Photos (Black and white, color, or digital)

a) All photos must contain a small card with the student's name displayed in the photo (See examples). Failure to do this is an automatic deduction!

b) Photos should be close enough to show details of the flowers and a leaf or two at least.

c) Photos should be in focus for maximum points. Slightly out of focus photos (-1 pt); very out of focus photos, but plant recognizable (-2 pts); plant can't be identified from photo (-5 pts)

Examples of Photos:

[Perfect Picture #1] [Perfect Photo #2] (full credit)

[Fair Photo #1] [Fair Photo #2] [Fair Photo #3] (reduced credit)

Pressed Plants

1. Pressing and Drying Plants using Newspapers and Books (for weight):

a) This method takes up to 2 weeks during cool weather.

b) Place the plant in a piece of newspaper (several pages worth). Arrange the leaves and flowers so they look good.

c) Place between 2 pieces of flat cardboard if possible. If no carboard is used, place a second plant in newspaper, and place on top of first.

d) Repeat b & c for as many plants you have.

e) Place in a warm spot (atop a refrigerator or near a heaing vent).

f) Important: Place several wide, heavy books on your plants to flatten your plants.

g) Check your plants every couple of days. If the paper is wet, put the plant in drier paper to help speed drying!

h) Plants will be dry when they feel dry to the touch and fairly stiff (not limp).

i) Important: Warn your family that the newspapers are your plant collection so the plant collection isn't recycled or used in the wood stove!


2. Microwave Method of Pressing & Drying Plants:

The microwave method works best for small plants. It does not work well with any plant having a woody branch!

a) This method takes up to 5 minutes, but make sure the plant is really dry!

b) Practice with a dandylion or other expendable plant before trying this method to find out how long to cook your plant!

c) Place the plant in the middle of some newspaper (several sheets). Arrange the leaves and flowers so the plant looks good.

d) Cover the plant with more newspaper.

e) Place newspaper containing plant on bottom of microwave.

e) Place a flat-bottomed microwave-safe pyrex casserole dish (big enough to cover plant) atop newspaper (to flatten plant).

f) Microwave several minutes (perhaps only 1 minute on a powerful microwave, up to several minutes on a smaller microwave).

g) Remove plant and newspaper from microwave. Let plant cool before testing for dryness.

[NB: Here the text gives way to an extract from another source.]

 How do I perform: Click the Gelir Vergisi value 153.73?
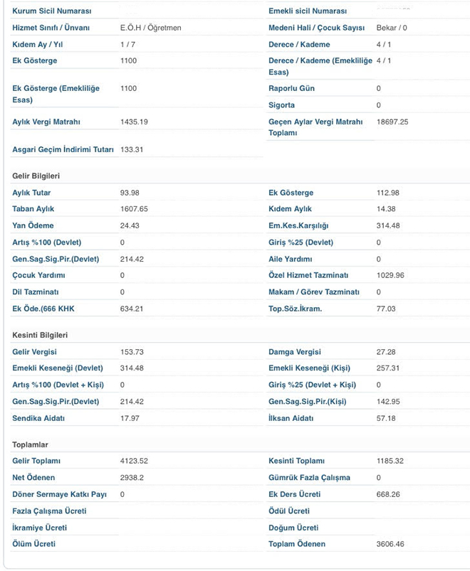132,352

h) When dry, the plant will feel dry to touch, and moderately stiff. If it appears yellow, brown, or black, you've microwaved too long!

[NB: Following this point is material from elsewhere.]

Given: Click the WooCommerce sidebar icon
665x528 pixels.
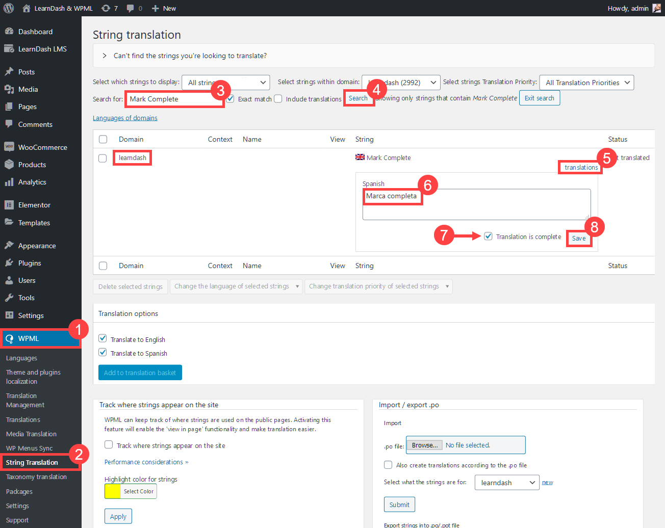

i) Important: Be aware that plants and newspaper will catch on fire in the microwave if heated too long!

j) Important: Do not microwave poison oak in a microwave!


a) Drawing size should be a minimum of 5-6 inches tall and up to 6 inches wide. Sign your name near the plant.

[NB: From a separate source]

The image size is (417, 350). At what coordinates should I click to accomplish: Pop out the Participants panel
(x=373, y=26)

b) The plant drawing should show details of both a flower and and at least 1 leaf. The details should represent what the flower and leaf look like in terms of color, shape and leaf venation.

c) The drawing should be colored appropriately.

d) Books are available from your teacher for use in class before or after school or use the pictures on the flower notes you have taken.

Northwest Wildflower Coloring Book: Contains many drawings which can be printed and then traced over. You will not getany credit for printing them then coloring on the printed image. (Find the scientific name first, then look up the plant using the scientific name on the color book page.)